And it's not because the programmers are idiots, but because that's the only way you could ever ship one binary that would run "optimally" on every implementation of that architecture.
PS. Java and C++ only make this worse because they are so dependent on such out-of-order massively-parallel execution (since they are so darn difficult to statically optimize).
The supreme irony of this is that for a while there, Java on X86 (Sun's implementation, no less!) ran rings around Java on SPARC (great strategy for pulling in customers for SPARC !). It's only with recent SPARC implentations (Niagara/Niagara 2) that play the same way as the X86's, that SPARC has finally caught up with and passed X86 again..
Intel isn't alone by providing detailed documentation. AMD gives instruction set and detailed optimization tips too.
It would be cool if GPU manufacturers were as helpful as CPU manufacturers are!
The number depends on how you look at it. I made a table that lists every x86 instruction excluding prefixes a while ago and it came out to 57,839 instruction/parameter combinations. That doesn't factor in the specific values passed to the opcode, or in the registers, or the differences in behavior of the chip depending on mode, how memory protection is setup, out of order execution, or instruction prefixes.
The large number of combinations certainly makes validation a tremendous challenge.
Do you even know Java?

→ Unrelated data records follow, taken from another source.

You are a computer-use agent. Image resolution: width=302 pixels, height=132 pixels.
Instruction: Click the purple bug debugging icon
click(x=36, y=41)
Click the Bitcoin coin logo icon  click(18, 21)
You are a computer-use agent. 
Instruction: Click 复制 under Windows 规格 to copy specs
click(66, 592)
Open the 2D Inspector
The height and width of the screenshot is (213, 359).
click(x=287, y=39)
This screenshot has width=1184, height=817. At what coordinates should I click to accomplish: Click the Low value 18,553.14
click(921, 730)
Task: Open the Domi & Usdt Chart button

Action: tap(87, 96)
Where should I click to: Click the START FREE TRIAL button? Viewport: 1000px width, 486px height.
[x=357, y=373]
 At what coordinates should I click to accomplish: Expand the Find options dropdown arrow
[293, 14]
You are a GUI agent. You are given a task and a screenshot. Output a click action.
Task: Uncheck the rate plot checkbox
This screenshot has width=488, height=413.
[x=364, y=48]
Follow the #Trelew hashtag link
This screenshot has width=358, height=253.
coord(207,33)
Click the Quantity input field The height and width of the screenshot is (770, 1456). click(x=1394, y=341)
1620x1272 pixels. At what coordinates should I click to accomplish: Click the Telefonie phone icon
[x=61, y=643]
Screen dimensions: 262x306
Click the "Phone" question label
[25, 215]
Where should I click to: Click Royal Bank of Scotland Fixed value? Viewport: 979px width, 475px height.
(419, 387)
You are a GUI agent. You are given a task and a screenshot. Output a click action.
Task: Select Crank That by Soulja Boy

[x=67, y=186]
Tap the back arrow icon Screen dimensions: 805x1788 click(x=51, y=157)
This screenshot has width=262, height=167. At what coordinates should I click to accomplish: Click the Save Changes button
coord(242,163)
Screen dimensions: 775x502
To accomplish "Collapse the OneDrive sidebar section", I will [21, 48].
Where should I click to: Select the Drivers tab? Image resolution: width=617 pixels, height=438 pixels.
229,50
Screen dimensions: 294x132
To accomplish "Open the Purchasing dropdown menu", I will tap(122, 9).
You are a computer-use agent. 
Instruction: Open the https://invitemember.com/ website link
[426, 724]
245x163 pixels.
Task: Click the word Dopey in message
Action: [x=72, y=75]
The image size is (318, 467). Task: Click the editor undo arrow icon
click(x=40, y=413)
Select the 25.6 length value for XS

Or do you know anything OTHER than Java?
Running code that is directed at one architecture or another was an issue for RISC. If you look at the x86 CISC machines, you'll have a lot less variance. When it comes to RISC vs. CISC, it's not so important to omptimize for a specific architeture on CISC simply because the CPU handles a lot of things instead of the programmer/compiler code. The variances between running a program on CISC architectures is much smallar then doing the same for RISC architectures.
Yeah, but I couldn't find a way to get AMD to mail me a hard copy of their documentation (at least, not for free). If they do so, please correct me, as I haven't looked in quite a few months.
If I mod you up, it doesn't necessarily mean I agree with what you've said, sorry.
Profiling is useful for code produced by any language, and being able to profile without adding code, eg, at the beginning of functions, means you get to see how the actual software runs, without doing things that affects caching etc (for example, profiling code might push certain instructions onto a different cache line, skewing the results)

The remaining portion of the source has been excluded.